Bedieningsmechanisme
Rechte koppeling met bedieningsframe:
1. Wanneer de hoek van het blad in de middelste stand staat, staat de arm horizontaal en de verbindingsstang verticaal.
2. De roterende arm en het blad gebruiken cilindrische pennen om het koppel over te brengen, en de radiale positie wordt gepositioneerd door de borgring.
3. De drijfstang is verdeeld in een binnen- en buitendrijfstang, en de kracht wordt gelijkmatig verdeeld.
4. Het bedieningsframe is voorzien van een oorhendel, wat handig is voor het verstellen tijdens de montage. De aansluitende kopse kant van de oorhendel en het bedieningsframe wordt begrensd door een borgpen om te voorkomen dat de verbindingsstang vastloopt wanneer de oorhendel is bevestigd.
5. Het bedieningsframe heeft de I-vorm. De meeste worden gebruikt in kleine en middelgrote units met 4 tot 6 bladen.

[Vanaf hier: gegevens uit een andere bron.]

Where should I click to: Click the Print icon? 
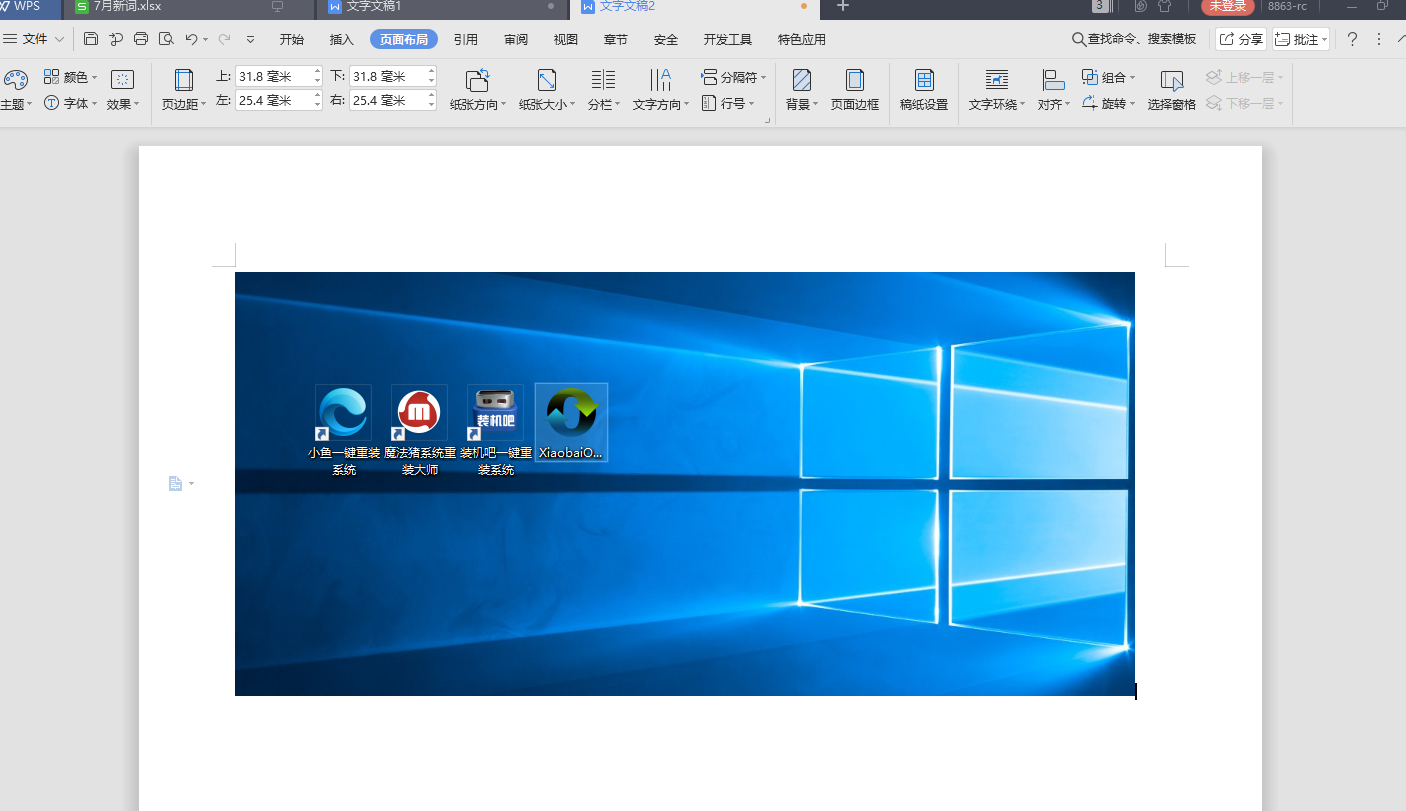tap(141, 40)
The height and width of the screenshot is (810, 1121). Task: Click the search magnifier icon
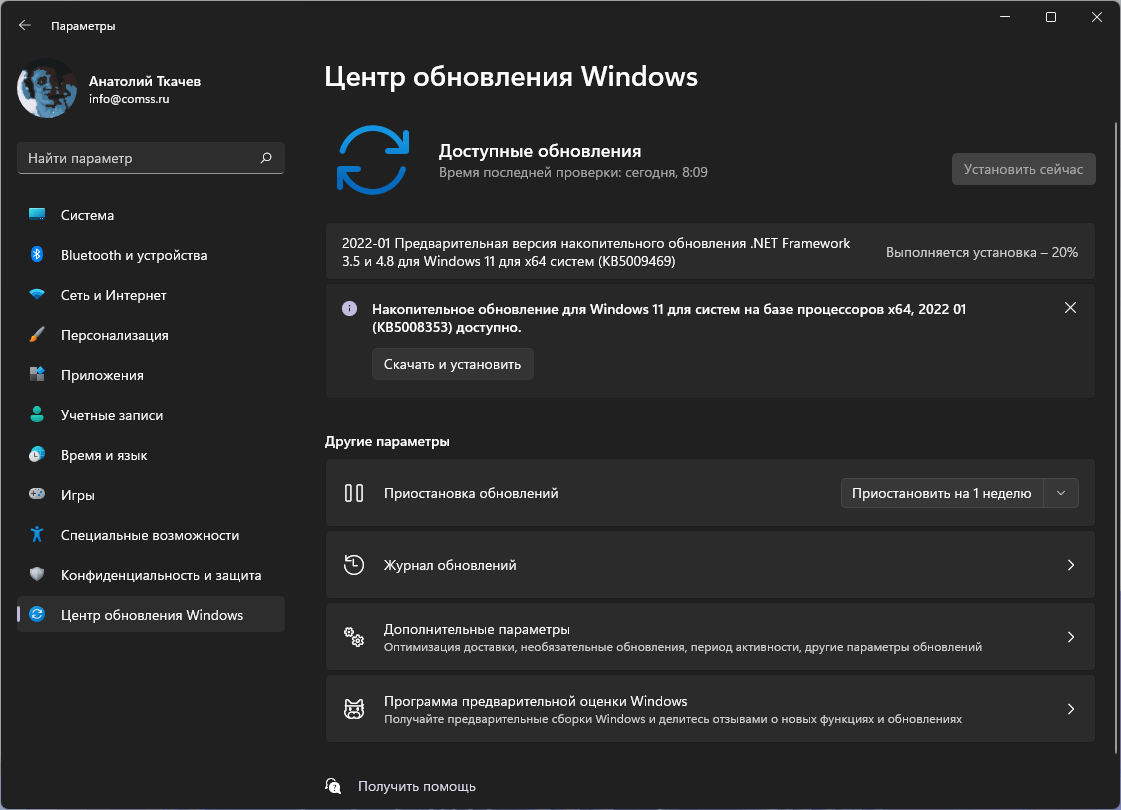point(266,158)
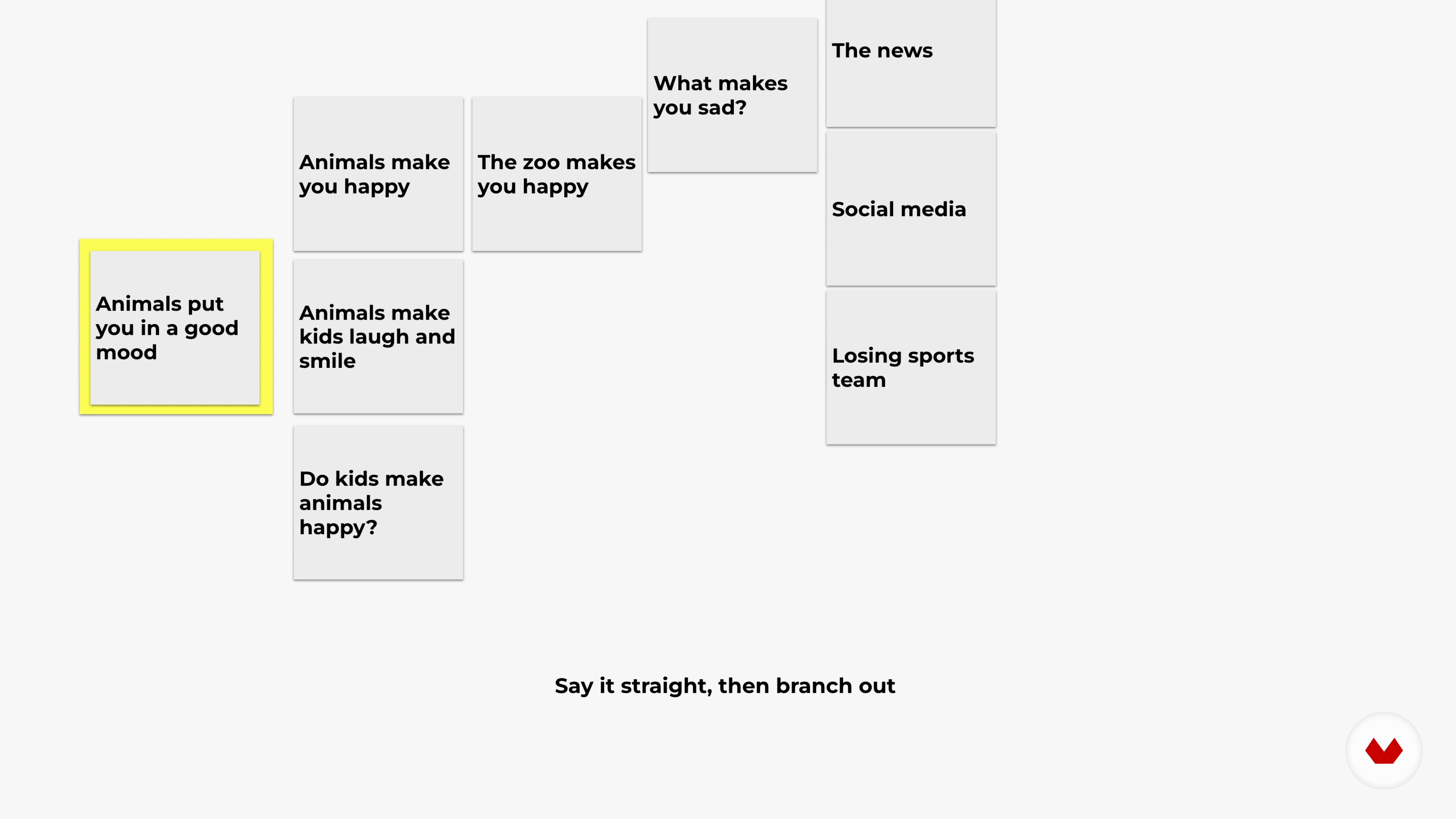Click the word 'sad?' in the question card

click(722, 107)
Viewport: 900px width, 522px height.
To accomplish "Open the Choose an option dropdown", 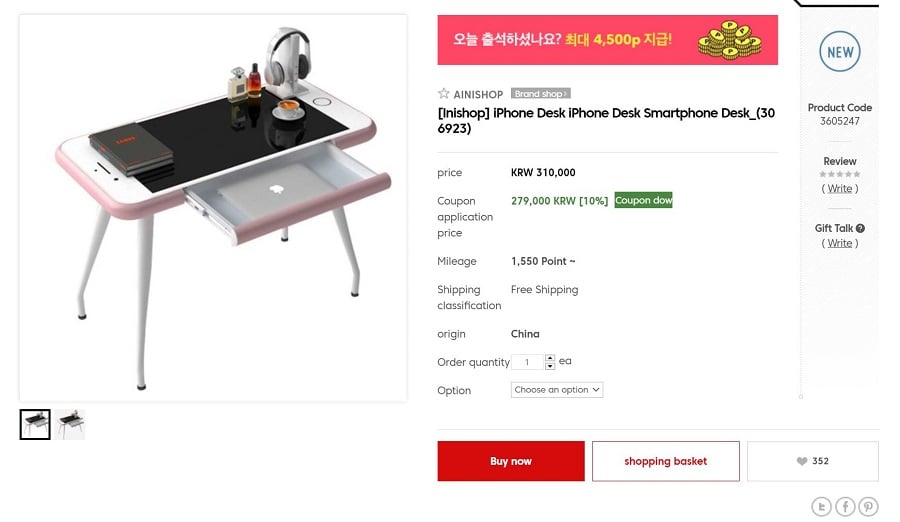I will pos(557,390).
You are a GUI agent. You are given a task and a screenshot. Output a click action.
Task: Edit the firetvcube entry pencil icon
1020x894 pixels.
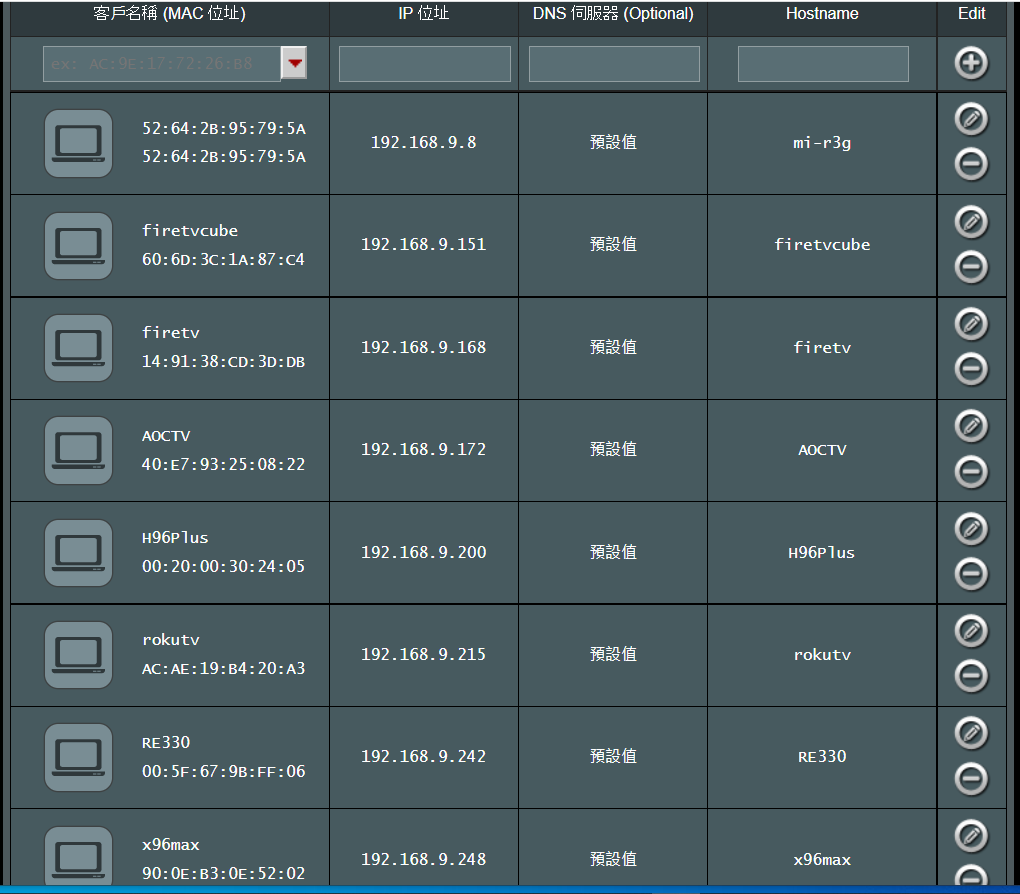pyautogui.click(x=971, y=221)
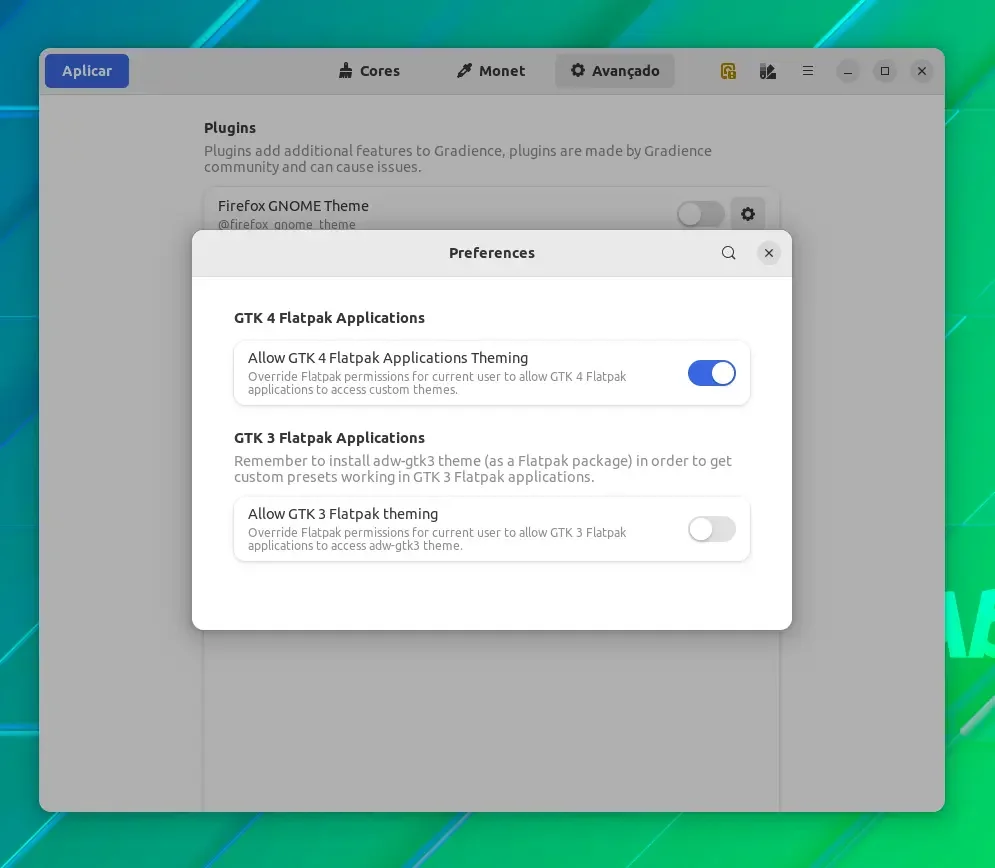The width and height of the screenshot is (995, 868).
Task: Maximize the Gradience window
Action: (885, 71)
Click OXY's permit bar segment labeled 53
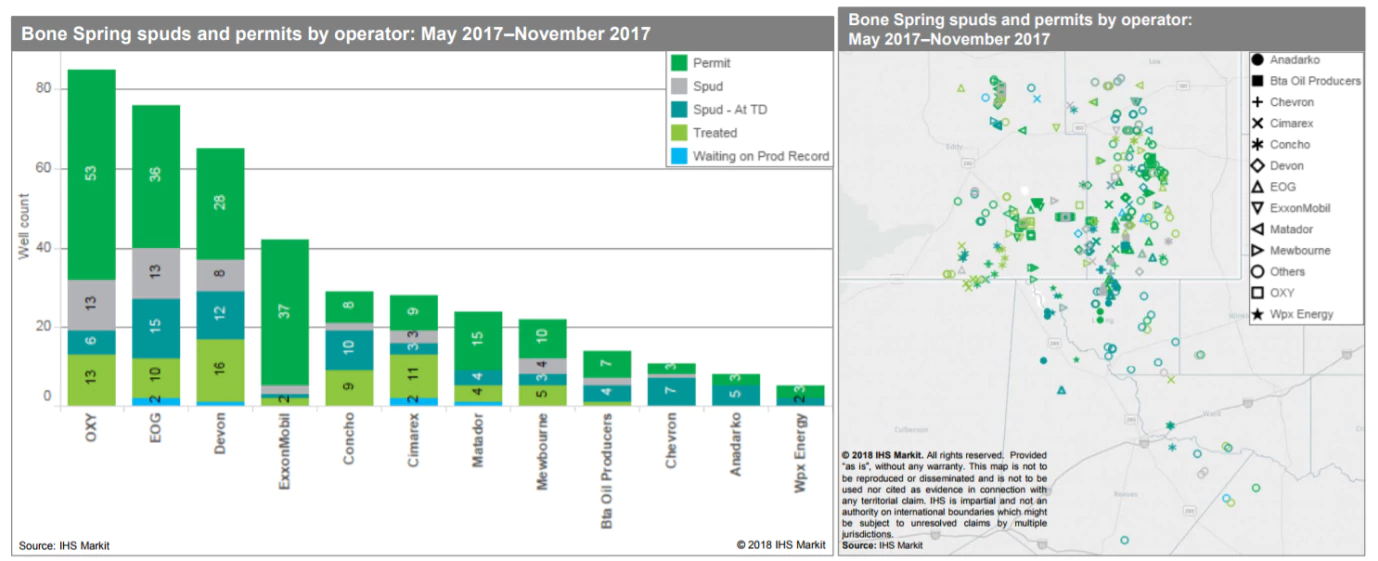The width and height of the screenshot is (1378, 561). coord(91,174)
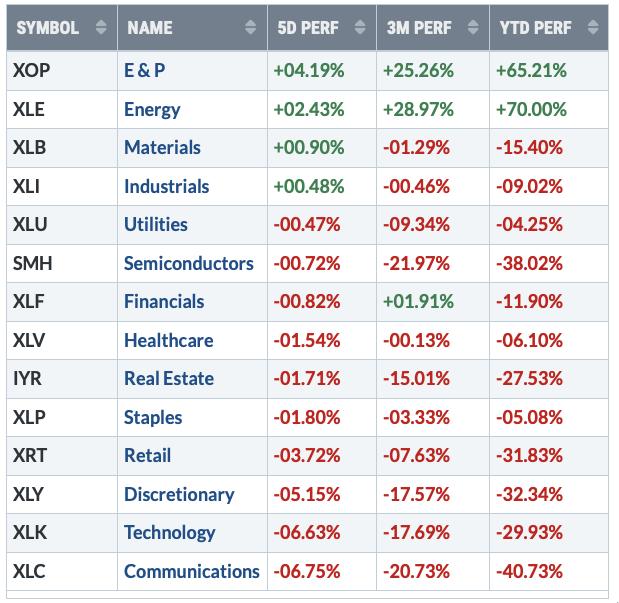The width and height of the screenshot is (619, 603).
Task: Click the sort arrows icon beside SYMBOL
Action: (100, 29)
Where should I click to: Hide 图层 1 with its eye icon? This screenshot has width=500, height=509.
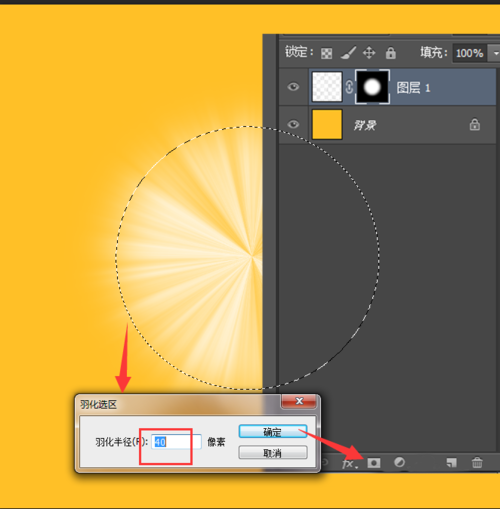click(x=293, y=87)
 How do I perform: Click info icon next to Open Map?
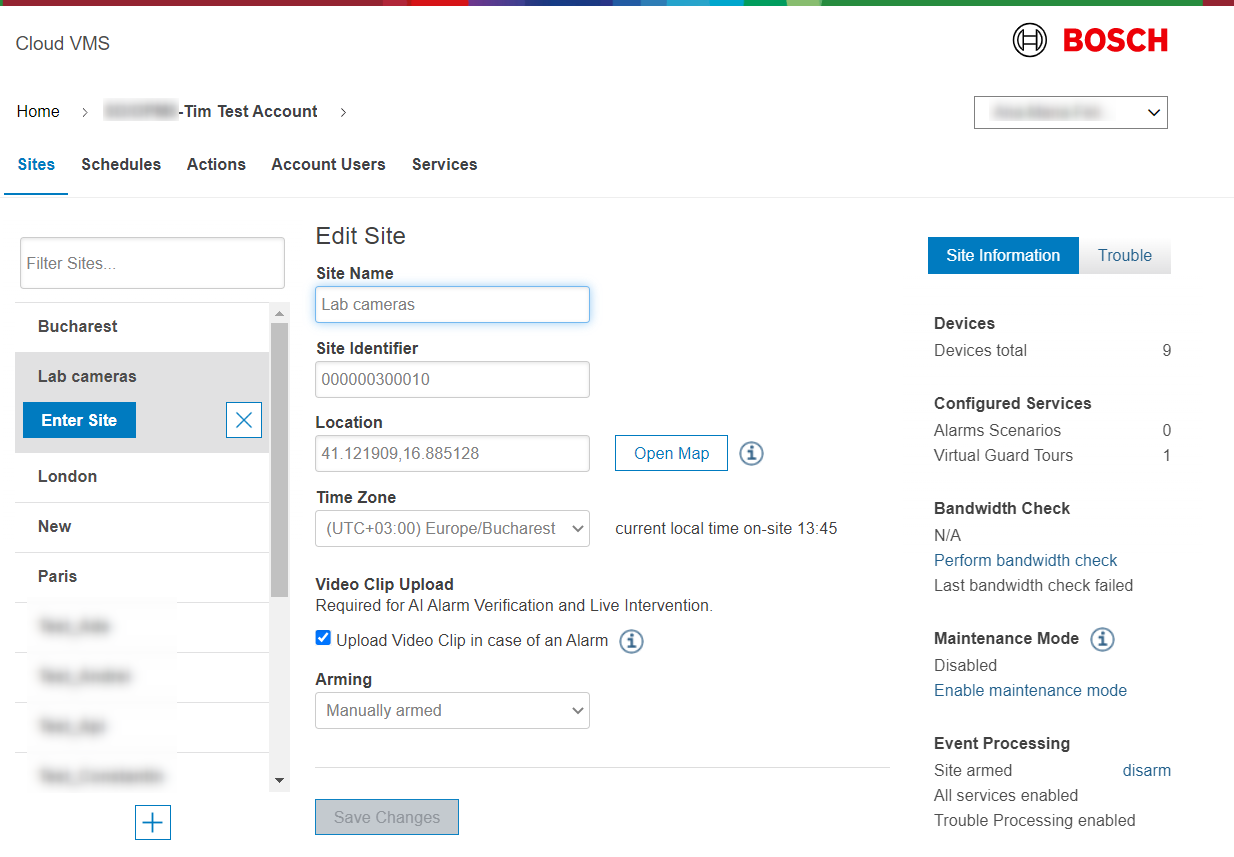[x=751, y=453]
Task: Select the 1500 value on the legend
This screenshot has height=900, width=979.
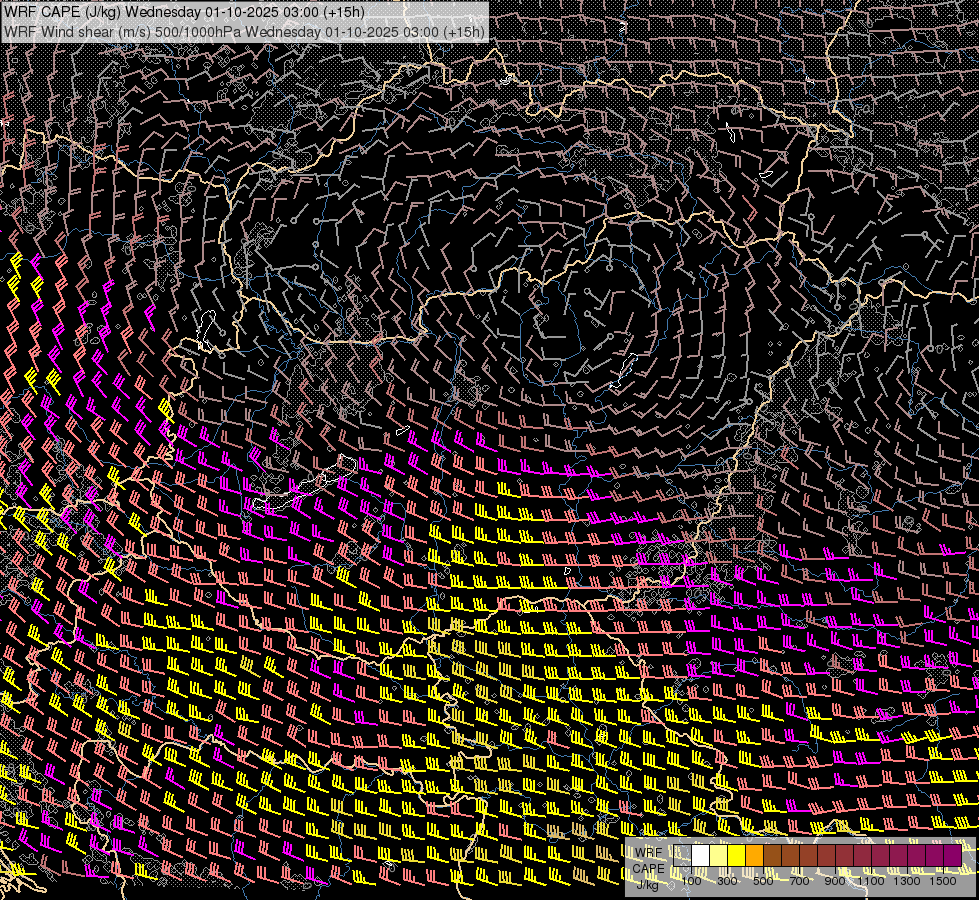Action: point(942,880)
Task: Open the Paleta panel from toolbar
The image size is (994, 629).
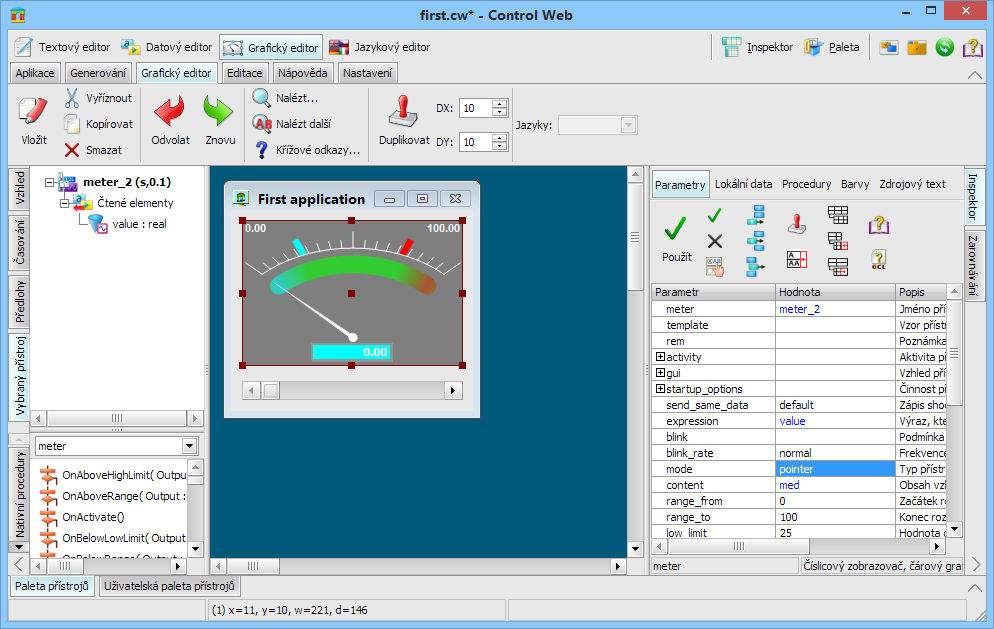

Rechtstreeks koppelingsmechanisme zonder bedieningsframe: 1. Het bedieningsframe vervalt en de drijfstang en de draaiarm worden rechtstreeks aangedreven door de relaiszuiger. in grote eenheden.
Schuin verbindingsmechanisme met bedieningsframe: 1. Wanneer de rotatiehoek van het blad in de middelste stand staat, hebben de zwenkarm en de verbindingsstang een grote hellingshoek. 2. De slag van het relais wordt vergroot en in de geleider met meer bladen.
Loper kamer
De geleiderkamer is een gelaste stalen plaatconstructie en de cavitatiegevoelige delen in het midden zijn gemaakt van roestvrij staal om de cavitatiebestendigheid te verbeteren. De geleiderkamer is voldoende stijf om te voldoen aan de eis van een gelijkmatige speling tussen de geleiderbladen en de geleiderkamer wanneer de unit draait. Onze fabriek heeft een complete verwerkingsmethode ontwikkeld in het productieproces: A. CNC-bewerking op verticale draaibanken. B. Profielbewerking. Het rechte conische gedeelte van de trekbuis is bekleed met stalen platen, in de fabriek gevormd en ter plaatse geassembleerd.